I'm still working with Major on his driving so the tandem thing will be next fall at best. I've wanted a team since it opens up a larger array of vehicles and hadn't even thought about tandem until now. I'd like to be able to use the two horse I have rather than adding to the herd.

I would like to try ground driving them in tandem this spring first and see how things go from there. Both horses have their strong points so as Major's training progresses I'll keep in mind your tips for which horse should lead and which should be at the wheel.

I promise to have help moving forward on this. I'd really rather not injure myself or my horses. My husband is a great help when it comes to driving the minis (not to mention he's a good sport about my hobby).


----------



## BSharpRanch (Dec 3, 2015)

*My Hubby too! Why I'm up to 6 on my wagon!*


----------



## MajorClementine (Dec 3, 2015)

My 5 year old saw an 8-up of minis at a draft horse show we attended this summer. He was pointing to them with a look of concentration on his face. When I asked what he was doing it turned out he was counting since his reply was "Mom! We just need 6 more minis!" 

6 is a very impressive hitch. Are they all fairly close in size or do you more make sure your pairs are close in size?


----------



## paintponylvr (Dec 3, 2015)

Wow, 9-10" different in height? And still both minis?

I've seen and heard of many different size pairs being driven together but when I now go search for pics/images - guess what I can't find!

Here is a vid of a pair - Horse w/ Shetland pony - Barry Hook

Here is a website for driving pairs and there are pics of tandem driving - Driving Pairs

I think between 2008 and 2011 - there were a lot of write ups here on LB about driving tandems. Both had detailed info on how they attached the lead horse to the one hitched to the cart and how they did the lines and what they would do different. Both had lots of pics! I haven't been able to get the search feature to go back past 2013 lately, so I have NO IDEA how to access that now.

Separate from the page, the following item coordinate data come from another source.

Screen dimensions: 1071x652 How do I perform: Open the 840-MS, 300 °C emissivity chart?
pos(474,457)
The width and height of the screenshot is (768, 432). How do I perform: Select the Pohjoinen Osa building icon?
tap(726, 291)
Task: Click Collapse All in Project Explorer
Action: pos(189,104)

O, now I can't get the search feature to go back past my own posts of mid - 2014!! ARRRGH...


----------



## BSharpRanch (Dec 3, 2015)

*My smallest mini on the hitch is 30", the largest is 33". So pretty evenly matched. I team up my pairs my attitudes, work ethics, strengths, weaknesses...I let them choose their spots. *

My wheel pair is a father/daughter pair, both calm, strong and obedient. My swing pair are followers, definitely not leaders. My leaders are very forward and energetic and seem to like being out front!


----------



## MajorClementine (Dec 22, 2015)

paintponylvr said:


> Wow, 9-10" different in height? And still both minis?
> 
> I've seen and heard of many different size pairs being driven together but when I now go search for pics/images - guess what I can't find!
> 
> ...


Major is 29" and Clementine barley eeks in under the class B max of 38"

Thanks for the videos. I did do a search on tandem but didn't come up with much. I didn't notice, but maybe it's because I can't go back farther than a couple of years...?


----------



## paintponylvr (Dec 24, 2015)

well, I googled and started digging - way past the 1st page...

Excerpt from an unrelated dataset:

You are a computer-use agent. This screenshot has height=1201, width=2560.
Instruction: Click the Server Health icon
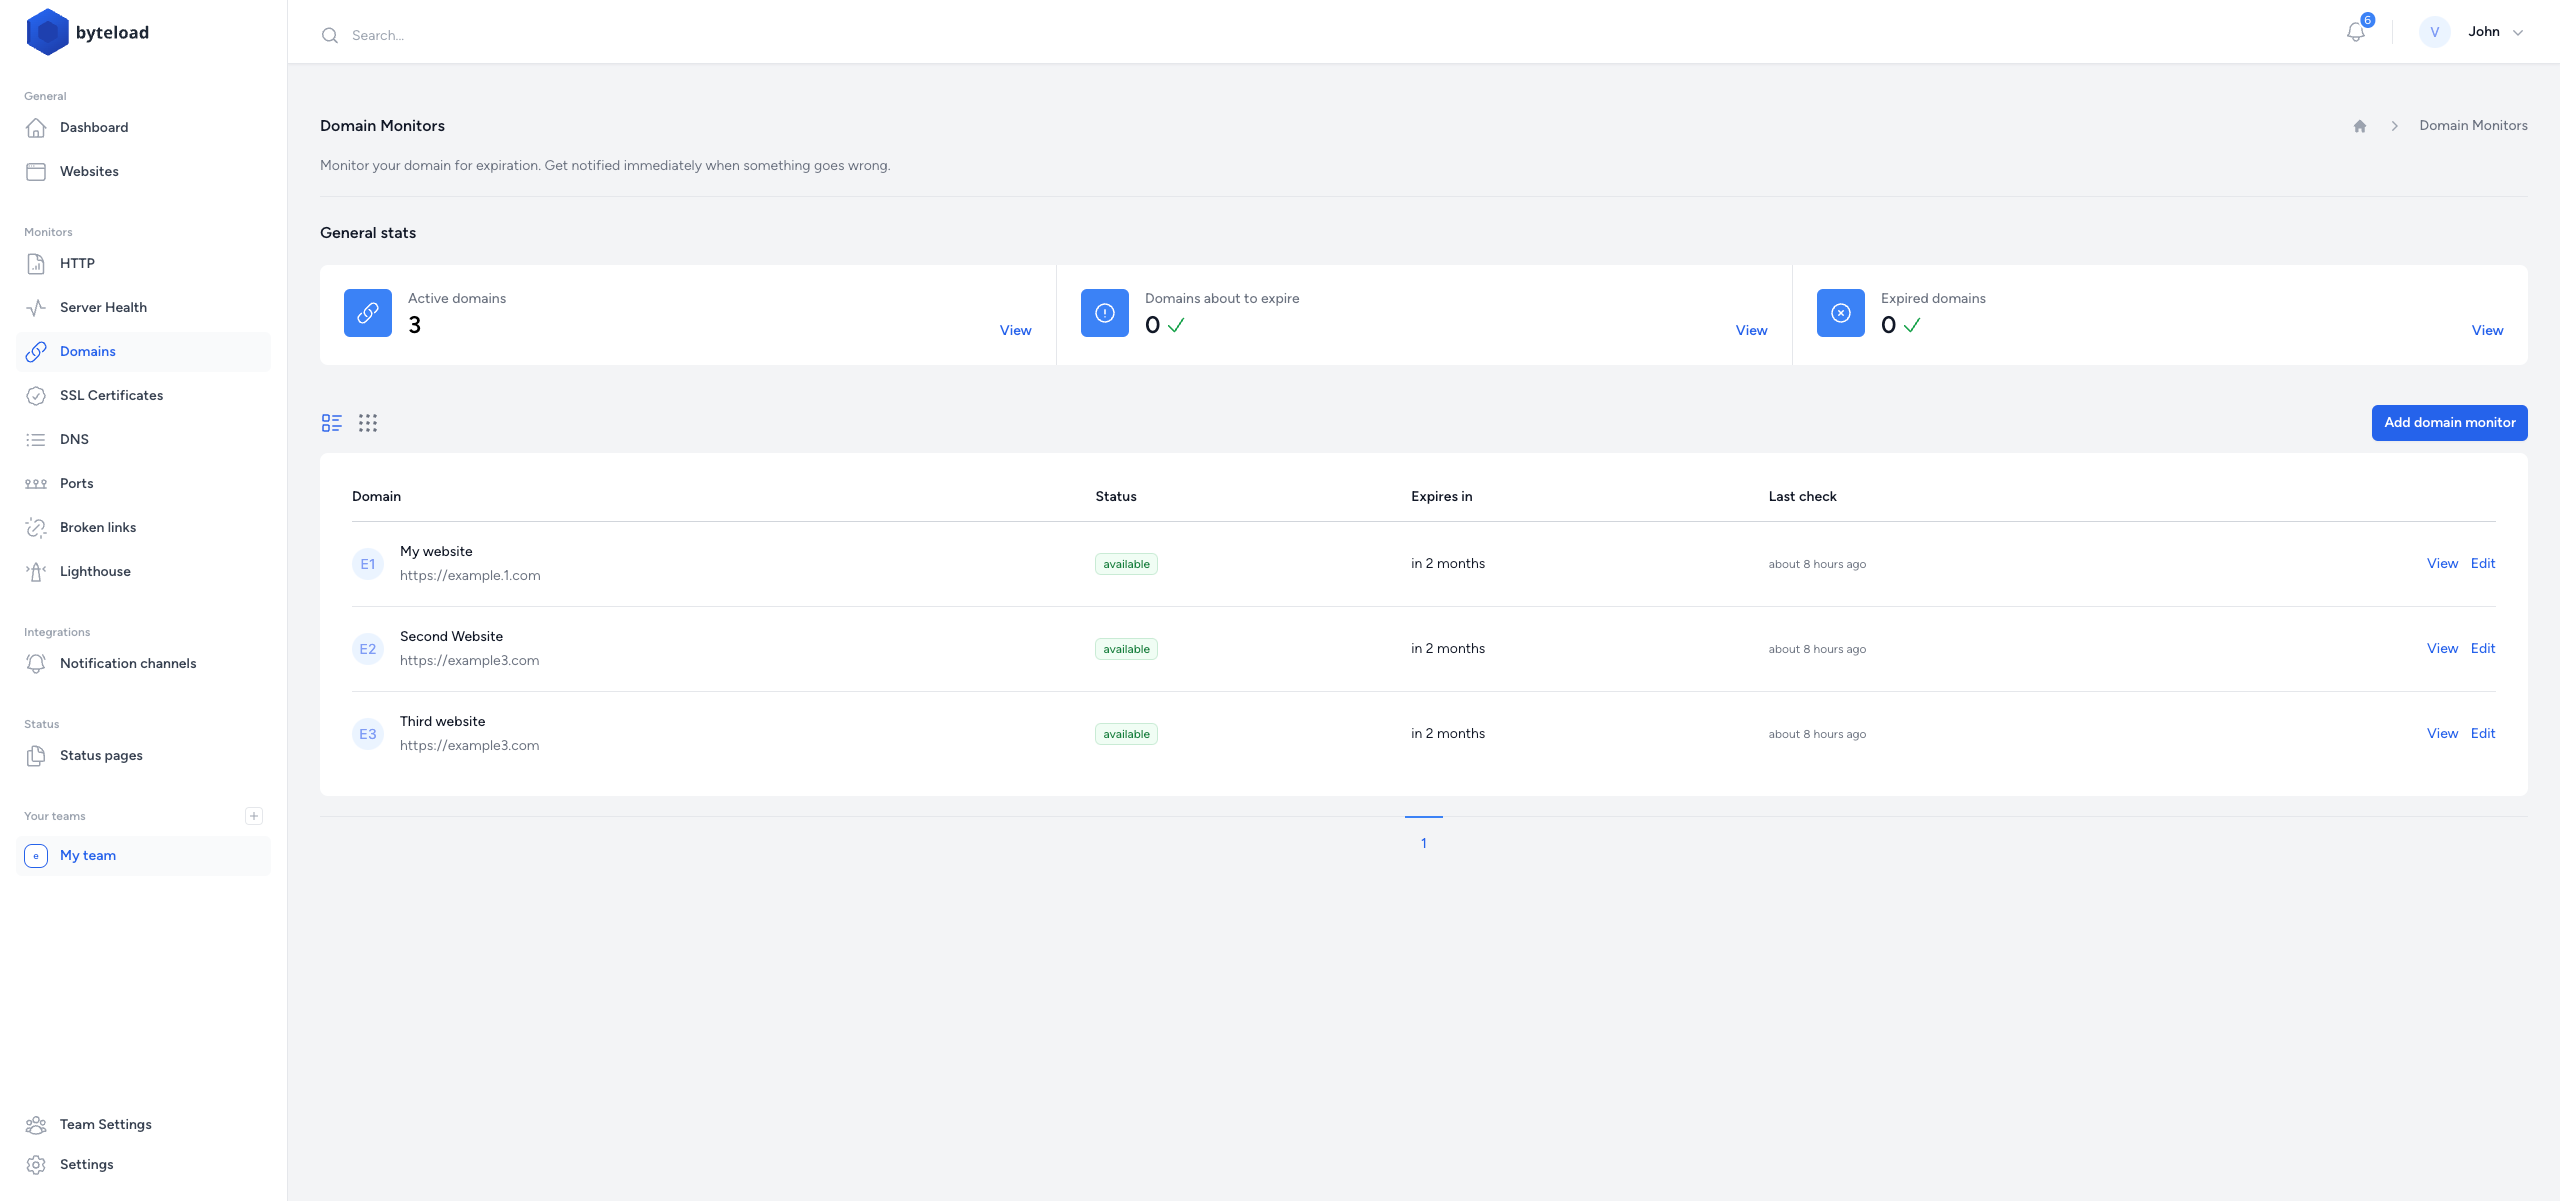(36, 307)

Here is a training YouTube - Training horses for Tamden driving hitch

and here is a PDF - Horseman's Yankee Pedlar Aug 2011

and another PDF - Connecticut Valley Driving Club - Long Lines - Oct 2011

, Squee, squee - found a pic of a mare that I bred and raised!!! With the woman who owned her then (at the bottom of page 4). Lacey is now re-paired up with her full sister and not sure if they are owned by Randy Sabatino now or not... Just know that they were put back together. SO EXCITING to see one of the ponies we bred and raised after years of not knowing what they were doing. Lacey was born in 1999 - and was sold with her full sister (born in 2000) in 2001... At one point, the woman who purchased them contacted me and our middle daughter went w/ her to a show and showed her in 2 or 3 driving classes. When the pair was split, I was given the chance to purchase 1 or both back - but I couldn't come close to their new purchase prices.

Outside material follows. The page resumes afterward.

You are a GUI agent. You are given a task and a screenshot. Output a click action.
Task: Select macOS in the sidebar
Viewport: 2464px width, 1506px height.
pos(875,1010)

Here was a pic of Lacey as a foal -




















SORRY, the pics are a bit off topic, but it was just .... EXCITING.... and I got a little carried away. I don't know if the pair were ever driven tandem - they may have been. I image that Lacey would have been lead and Jewel would be wheeler if so.

LOOK WHAT I FOUND!!

http://www.miniaturehorsetalk.com/index.php?/topic/122902-tandem-fun-and-training/

http://www.miniaturehorsetalk.com/index.php?/topic/103404-driving-tandem/

http://www.miniaturehorsetalk.com/index.php?/topic/123736-trying-on-a-tandem-harness-pix-added/

this is a neat blog - http://www.toominiranch.com/2007.htm

When I googled images, I found several pics of mine - pair, 3-abreast and 4-abreast! That was a surprise...


----------